[Collected data]
—————

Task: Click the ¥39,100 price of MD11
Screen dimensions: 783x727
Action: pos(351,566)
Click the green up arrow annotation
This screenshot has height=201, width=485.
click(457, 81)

—————

▸ Aim of the task: Every line in the records has to be written out again exactly.

▸ Output:
Task: Click the ¥39,100 price of MD11
Screen dimensions: 783x727
Action: pos(351,566)
Click the green up arrow annotation
This screenshot has height=201, width=485.
click(457, 81)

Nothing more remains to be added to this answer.